╭─ TEXT SECTION
Non-stratified splitting and overwriting of loss function in classification tasks
Hello,
I'd like to report two issues regarding classification tasks in modnet:
First, the loss function passed to ModnetModel().fit() is overwritten with "categorical_crossentropy" if val_data is not None and self.multi_label=False:
https://github.com/ppdebreuck/modnet/blob/e14188d3b8a036bba0a1d9c0a3f538dc58c3cd29/modnet/models/vanilla.py#L400-L411
As the loss=None case is already handled before in L352-L360 in the preprocessing of the training data, maybe this could be removed here when preprocessing the validation data?
Second, if nested=False, both FitGenetic and ModnetModel.fit_preset() perform a train test split that is not stratified:
https://github.com/ppdebreuck/modnet/blob/e14188d3b8a036bba0a1d9c0a3f538dc58c3cd29/modnet/models/vanilla.py#L580
https://github.com/ppdebreuck/modnet/blob/e14188d3b8a036bba0a1d9c0a3f538dc58c3cd29/modnet/hyper_opt/fit_genetic.py#L458-L462
This is an issue in the case of imbalanced datasets and it would be helpful if the splitting was stratified for classification tasks.
If you are interested, I'm happy to raise a PR with fixes.
Btw just noticed that the validation split in keras is always taken from the last samples provided to Model.fit().
https://www.tensorflow.org/versions/r2.11/api_docs/python/tf/keras/Model
This could be an issue when passing training_data to ModnetModel.fit() that is sorted by label (regardless if a classification / regression task).
So, if val_data=None, a shuffling of the training data before calling
https://github.com/ppdebreuck/modnet/blob/e14188d3b8a036bba0a1d9c0a3f538dc58c3cd29/modnet/models/vanilla.py#L475
would make sense in the regression case, while for classification, a stratified split based on val_fraction should maybe already happen inside ModnetModel.fit(). Thoughts?
╰─
╭─ DATA
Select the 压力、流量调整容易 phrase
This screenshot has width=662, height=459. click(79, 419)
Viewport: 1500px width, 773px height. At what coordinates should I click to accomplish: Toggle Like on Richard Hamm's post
╰─
**ACTIONS TO TAKE**
a - Answer these about the modnet issue text:
(i) What does the loss function passed to ModnetModel().fit() get overwritten with when val_data is not None and self.multi_label=False?
(ii) What value of nested causes FitGenetic and ModnetModel.fit_preset() to perform a train test split that is not stratified?
(iii) According to the text, which samples does keras always take the validation split from?
b - Please pull out the passage of the modnet issue text from "Second, if nested=False, both" to "provided to Model.fit().".

**SOLUTIONS BY TASK**
a -
(i) "categorical_crossentropy"
(ii) nested=False
(iii) The last samples provided to Model.fit()

b -
Second, if nested=False, both FitGenetic and ModnetModel.fit_preset() perform a train test split that is not stratified:
https://github.com/ppdebreuck/modnet/blob/e14188d3b8a036bba0a1d9c0a3f538dc58c3cd29/modnet/models/vanilla.py#L580
https://github.com/ppdebreuck/modnet/blob/e14188d3b8a036bba0a1d9c0a3f538dc58c3cd29/modnet/hyper_opt/fit_genetic.py#L458-L462
This is an issue in the case of imbalanced datasets and it would be helpful if the splitting was stratified for classification tasks.
If you are interested, I'm happy to raise a PR with fixes.
Btw just noticed that the validation split in keras is always taken from the last samples provided to Model.fit().